If all is suffering then all the worlds peoples are suffering. What causes suffering? Suffering is the result of having desire, but desire results from having an incorrect or incomplete view of reality. In short (in terms of Buddhism), suffering is the state of not being enlightened. If the great majority of the world’s peoples are short of enlightened then their pursuits, for the most part, can be nothing other than an engagement with and a further perpetration of suffering. When suffering is caused by misapprehension of self and the world, we have to ask what is the major error in perception. It seems to me that the major error is a person’s idea of self. The old zen saw: the problem of the ego. Suffering people often feel that they are more important than other suffering people, that their suffering is somehow more important or significant than other peoples’ suffering. Politics is often called the art of the possible, but it is really the art of one suffering person tying to get advantage over other suffering people. Yes, compromises do happen, but few people are ever satisfied with a compromise. Compromise rarely (like never) stops the suffering.

What is the enlightened person supposed to do? Or more realistically, what can anyone who is writing about zen do about politics when confronted with the solipsism of suffering? Suffering is a real thing. It is everywhere. As zen nuts we vow to alleviate it. Should we get involved with politics if politics does not really relieve suffering? That depends.

So what am I doing writing this blog? I am trying to look at the world from a zen perspective. Trying to be aware of what really is going on. What is really going on in politics is that people try to thrash out some workable compromise. But how can a compromise work unless it makes deluded suffering peoples stop blaming each other for their suffering? If we want to engage in politics we need to point out that what is good for one is what is exactly good for another and that unless the good becomes general, suffering ensues. Supposed enemies are not really enemies in the long run. They are merely suffering people who have the misguided idea that someone else is causing their suffering. Oh, yes, someone might shoot you. But the reason they do so is because they are suffering and have mistakenly blamed you for it. The only way to stop someone or their brother or sister or friend from shooting you in the future is to help them alleviate their suffering. To try to subject your enemies to suffering is no solution at all. The proof of this pudding is that we have an endless history of people blaming each other for their suffering and going to war to put and end to the situation and yet we still have suffering and war. All attempted solutions have so far not worked.

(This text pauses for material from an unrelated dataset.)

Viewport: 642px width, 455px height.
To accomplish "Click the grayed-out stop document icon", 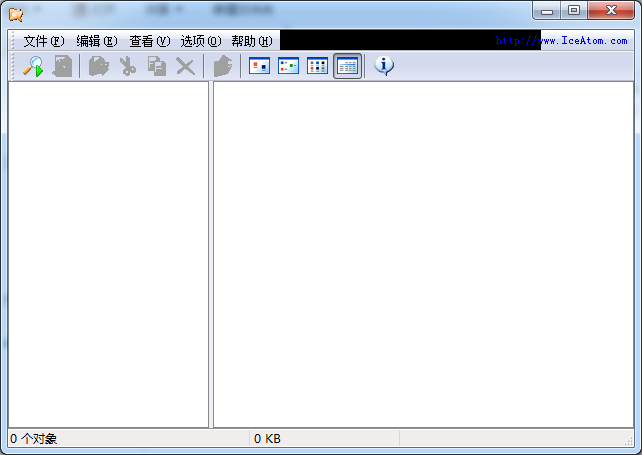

Politics to a zen nut has to be an attempt to educate people about the nature of suffering, and it cannot be making accusatory or judgemental statements, or trying to get the advantage over another. Zen does not cast blame. The “beam in your own eye” is the blame you (I) give others for your suffering.

This is a hard lesson, especially when someone is coming over the hill with guns intent on killing you. How does one have compassion for the person who is causing you pain? The only reason they are causing you pain is because they blame you for causing them pain. This situation is the universal suffering circle from hell.

I have absolutely no idea how to go about educating the world. All I can do is argue that the first step in ending suffering is to stop blaming others for your (mine, our) disease of suffering. Have compassion for the (metaphorical) suicide bomber who sees his/her life as so awful that the only way they can stop their suffering is to cause others to suffer. How to make their life one of less suffering? What do you think?